This in turn led me to suspect, rationally or otherwise (these are, remember, my surrogate children, and parents are seldom rational if they think there’s some problem with their kids), that there was some other problem. Instability behind the scenes, perhaps. Yet a less partial, more balanced interpretation would likely be that certain players just didn’t happen to be “in the zone” that day.

 

In truth, my frustration was probably down to me having projected qualities onto these players that in reality they don’t possess- not yet at any rate. Like the parent who thinks his child is best because they’re his, my conviction, for example, that Schneiderlin has the talent to dominate games is, in truth, based upon the fact that he plays for Saints more than on any real evidence. That doesn’t mean he won’t develop into a top quality player, it just means that my assessment of his talent isn’t objective, and in turn that my disappointment with him on Saturday was probably not commensurate with his actual contribution. Likewise my anger about Dean Hammond’s uncharacteristically listless display was, in retrospect, unfair. Even assuming Hammond was fully fit and his morale was good, in my irrational rage I overlooked the reality that footballers- League 1 footballers- are prone to the occasional off day. That, to some extent, is why they’re playing in League 1 at the age of 27.

 

So I suppose what I am driving at is that while Saints got a cr*p result on Saturday, the actual performance was perhaps not as bad as I felt it was in the immediate aftermath of the game.
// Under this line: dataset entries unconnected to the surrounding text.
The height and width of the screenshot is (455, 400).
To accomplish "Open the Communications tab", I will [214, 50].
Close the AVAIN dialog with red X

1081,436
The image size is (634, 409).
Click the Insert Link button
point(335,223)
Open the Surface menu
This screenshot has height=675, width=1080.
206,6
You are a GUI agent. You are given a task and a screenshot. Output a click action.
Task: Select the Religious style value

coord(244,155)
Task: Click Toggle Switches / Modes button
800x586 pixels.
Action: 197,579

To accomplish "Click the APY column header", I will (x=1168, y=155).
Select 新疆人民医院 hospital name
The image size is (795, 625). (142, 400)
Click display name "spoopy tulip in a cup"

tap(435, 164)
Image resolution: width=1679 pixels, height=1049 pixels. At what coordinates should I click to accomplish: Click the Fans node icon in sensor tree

Just as a good result can mask a poor performance, sometimes a poor result can detract from a performance that might not have been all that bad- especially when it comes against a poor side who we expected beat. This piece has obviously leant quite heavily on an extended metaphor, but the reason for this is that I’m trying to make the point that balance and reason are usually lacking from people’s appraisals of their football team’s efforts as they are from family life. Saturday’s case was more extreme than most in that it was the first game since the death of the beloved Markus, and my first reaction to the game was that by failing to win Saints did the equivalent of turning up p*ss*d at their uncle’s funeral then trying it on with their cousin. Yet in reality, they dominated possession and the man of the match was undoubtedly the Orient ‘keeper. If Saints were guilty of anything it was poor finishing- particularly Lee Barnard, who paradoxically had his best game for Saints in terms of link-up play. Since Gazza’s tears, football has increasingly become a game where emotions are expressed very openly and often inappropriately. On Saturday I allowed myself to become a supporter who cares too much. I can’t think that I was alone.